Item coordinate data
------------------------------------------------------------------------

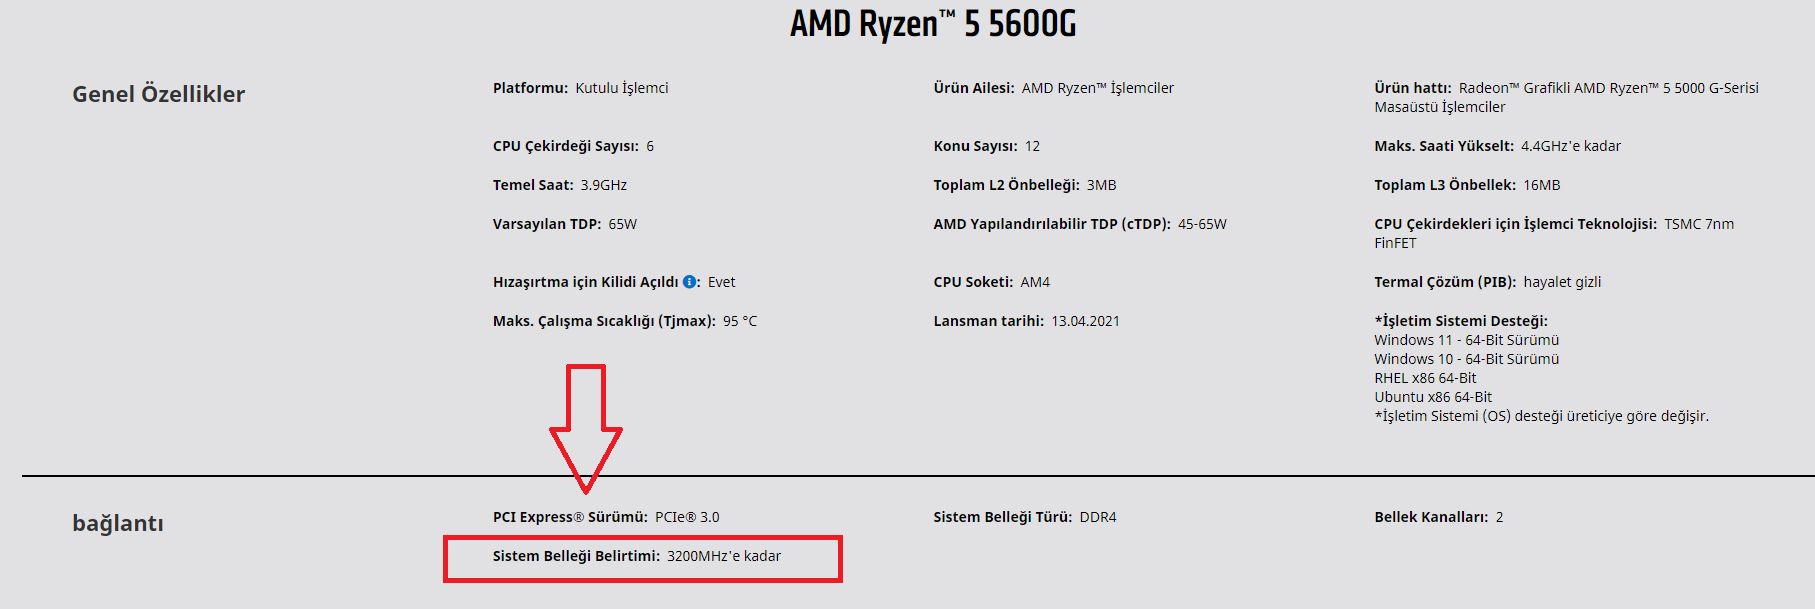Click the PCI Express Sürümü label

pos(570,517)
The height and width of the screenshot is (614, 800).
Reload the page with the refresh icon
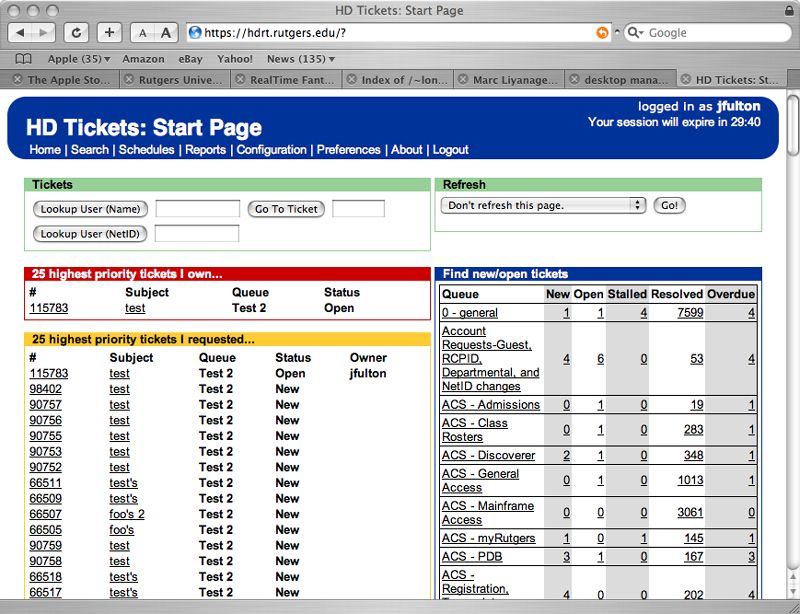tap(77, 32)
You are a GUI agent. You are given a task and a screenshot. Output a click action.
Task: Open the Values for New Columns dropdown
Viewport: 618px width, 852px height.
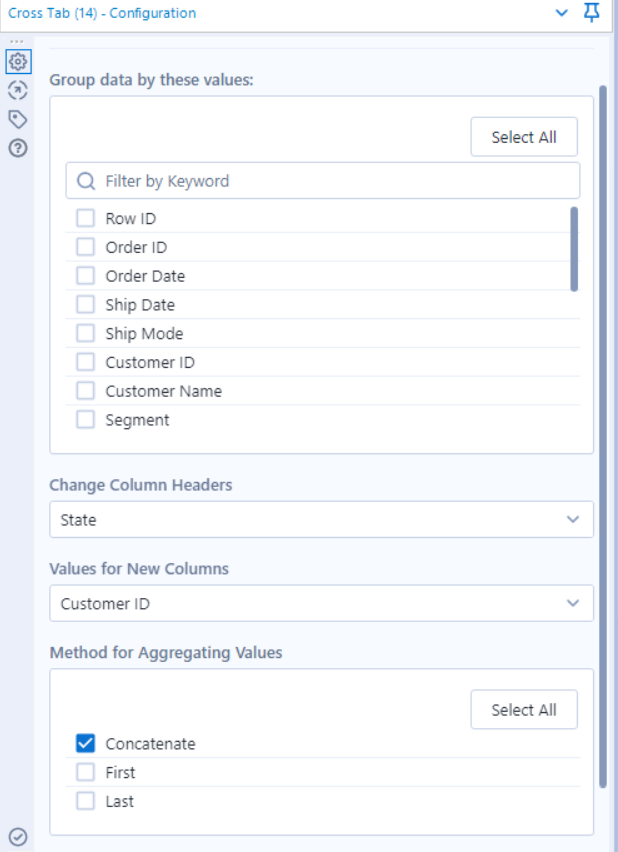click(321, 603)
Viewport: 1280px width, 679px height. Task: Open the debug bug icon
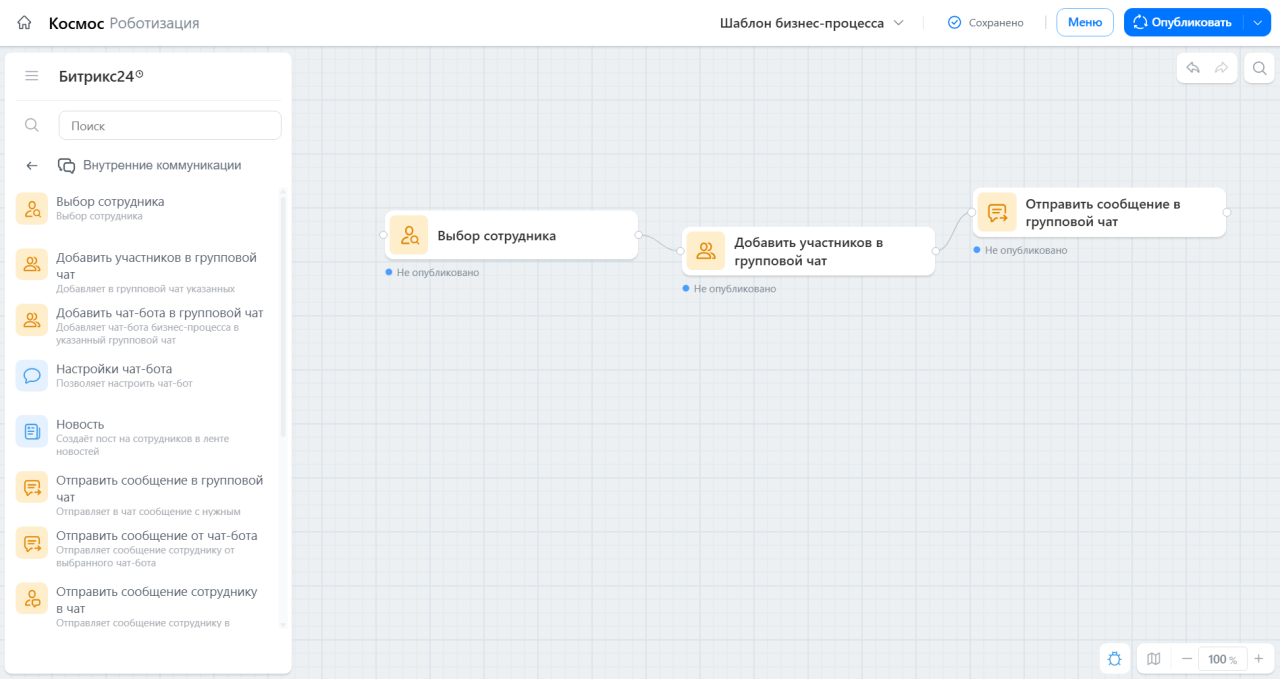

------------------------------------------------------------------------

Reproduce the records from the line containing "The height and" through the end, substituting "drop-down menu" for "dropdown" and leaving everything else untouched. Omit the pictures from your output.

Finished task:
The height and width of the screenshot is (614, 800).
Reload the page with the refresh icon
tap(77, 32)
You are a GUI agent. You are given a task and a screenshot. Output a click action.
Task: Open the Values for New Columns drop-down menu
Viewport: 618px width, 852px height.
click(321, 603)
Viewport: 1280px width, 679px height. Task: Open the debug bug icon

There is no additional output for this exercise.